AUSZUG:
------------------------------------------------------------------------
Montag, 4. Februar 2013

Nachtrag: Dramarasmus meets Molière

Liebe Freunde des Theaters,

wir hatten einen tollen Start ins neue Jahr mit einem Monat aufregender Bühnenarbeit. Bedanken möchten wir uns bei allen Beteiligten, die drei wunderbare Vorstellungen möglich gemacht haben. Für alle, die nicht mit uns in der Waggonhalle sein konnten, ein kurzer Einblick in unsere Trilogie aus Molières Komödienrepertoire:


Der eingebildete Kranke, Le Malade imaginaire, 1673



Argan ist von Leiden geplagt. Als der eingebildete Kranke ist er auf der Suche nach Heilung. Er gibt Unmengen an Geld für die Medizin der Ärzte aus. Wieso also nicht seine Tochter mit einem zukünftigen Arzt verheiraten, um sich so kompetenten und günstigen Rat in die Familie zu holen? Da kommt es gerade Recht, dass Argans Arzt Herr Diafoirus mit Thomas einen exzellenten Akademiker als Sohn hat. Seine Tochter Angélique hat jedoch etwas dagegen, denn sie möchte jemanden, den sie wirklich lieben kann. Cléante hat sich in das Haus Argans geschlichen, um herauszufinden,ob Angélique seine Liebe erwidert. Auf ihrer Seite haben sie Toinette, Argans Bedienstete.
------------------------------------------------------------------------
ARBEITSANWEISUNG: Schreiben Sie aus dem Beitrag über die Molière-Trilogie den Abschnitt von „Argan ist von“ bis einschließlich „Toinette, Argans Bedienstete.“ wortgetreu ab.
------------------------------------------------------------------------
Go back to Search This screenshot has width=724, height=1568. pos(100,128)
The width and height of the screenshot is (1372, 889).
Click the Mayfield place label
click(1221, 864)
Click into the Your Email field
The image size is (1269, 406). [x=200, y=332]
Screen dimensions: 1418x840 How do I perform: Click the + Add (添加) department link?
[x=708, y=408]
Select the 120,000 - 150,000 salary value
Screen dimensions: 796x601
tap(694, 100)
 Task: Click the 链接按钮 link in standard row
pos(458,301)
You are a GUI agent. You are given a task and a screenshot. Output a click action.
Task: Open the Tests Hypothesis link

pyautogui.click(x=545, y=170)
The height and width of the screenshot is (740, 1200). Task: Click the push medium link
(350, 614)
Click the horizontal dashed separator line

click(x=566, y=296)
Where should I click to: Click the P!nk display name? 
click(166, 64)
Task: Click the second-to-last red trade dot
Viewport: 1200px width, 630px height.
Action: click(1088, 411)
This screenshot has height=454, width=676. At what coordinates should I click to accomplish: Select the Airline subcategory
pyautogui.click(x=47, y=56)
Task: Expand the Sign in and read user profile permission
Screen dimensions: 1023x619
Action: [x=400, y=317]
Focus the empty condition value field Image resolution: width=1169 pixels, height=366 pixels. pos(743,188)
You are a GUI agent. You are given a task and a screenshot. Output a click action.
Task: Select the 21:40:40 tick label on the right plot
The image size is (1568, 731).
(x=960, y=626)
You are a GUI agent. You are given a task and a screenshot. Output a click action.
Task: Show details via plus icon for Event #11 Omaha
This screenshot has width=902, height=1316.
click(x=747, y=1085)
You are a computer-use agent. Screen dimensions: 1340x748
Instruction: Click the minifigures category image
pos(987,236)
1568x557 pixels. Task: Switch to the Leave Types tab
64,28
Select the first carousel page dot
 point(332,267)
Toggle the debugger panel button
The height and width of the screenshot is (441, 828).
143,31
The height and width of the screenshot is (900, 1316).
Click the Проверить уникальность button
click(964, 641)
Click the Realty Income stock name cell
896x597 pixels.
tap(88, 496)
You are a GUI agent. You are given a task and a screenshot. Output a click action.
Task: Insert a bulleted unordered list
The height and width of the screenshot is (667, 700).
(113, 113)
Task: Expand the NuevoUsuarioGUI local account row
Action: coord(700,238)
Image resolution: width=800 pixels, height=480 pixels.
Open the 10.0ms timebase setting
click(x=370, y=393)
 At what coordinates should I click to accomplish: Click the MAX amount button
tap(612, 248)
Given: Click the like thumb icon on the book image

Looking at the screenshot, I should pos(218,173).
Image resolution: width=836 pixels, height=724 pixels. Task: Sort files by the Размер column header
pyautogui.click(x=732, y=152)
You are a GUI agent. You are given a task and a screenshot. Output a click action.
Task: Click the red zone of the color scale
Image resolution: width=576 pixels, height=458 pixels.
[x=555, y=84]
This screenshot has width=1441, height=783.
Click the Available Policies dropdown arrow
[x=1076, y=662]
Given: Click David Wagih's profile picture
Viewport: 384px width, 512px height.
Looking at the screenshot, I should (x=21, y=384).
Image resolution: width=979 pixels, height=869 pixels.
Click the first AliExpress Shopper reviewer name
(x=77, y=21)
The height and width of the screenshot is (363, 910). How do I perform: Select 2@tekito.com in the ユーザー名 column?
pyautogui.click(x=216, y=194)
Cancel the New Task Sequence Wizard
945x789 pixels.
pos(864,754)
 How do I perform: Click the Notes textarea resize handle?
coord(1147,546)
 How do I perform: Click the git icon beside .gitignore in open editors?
------------------------------------------------------------------------
LÖSUNG DER AUFGABE:
Argan ist von Leiden geplagt. Als der eingebildete Kranke ist er auf der Suche nach Heilung. Er gibt Unmengen an Geld für die Medizin der Ärzte aus. Wieso also nicht seine Tochter mit einem zukünftigen Arzt verheiraten, um sich so kompetenten und günstigen Rat in die Familie zu holen? Da kommt es gerade Recht, dass Argans Arzt Herr Diafoirus mit Thomas einen exzellenten Akademiker als Sohn hat. Seine Tochter Angélique hat jedoch etwas dagegen, denn sie möchte jemanden, den sie wirklich lieben kann. Cléante hat sich in das Haus Argans geschlichen, um herauszufinden,ob Angélique seine Liebe erwidert. Auf ihrer Seite haben sie Toinette, Argans Bedienstete.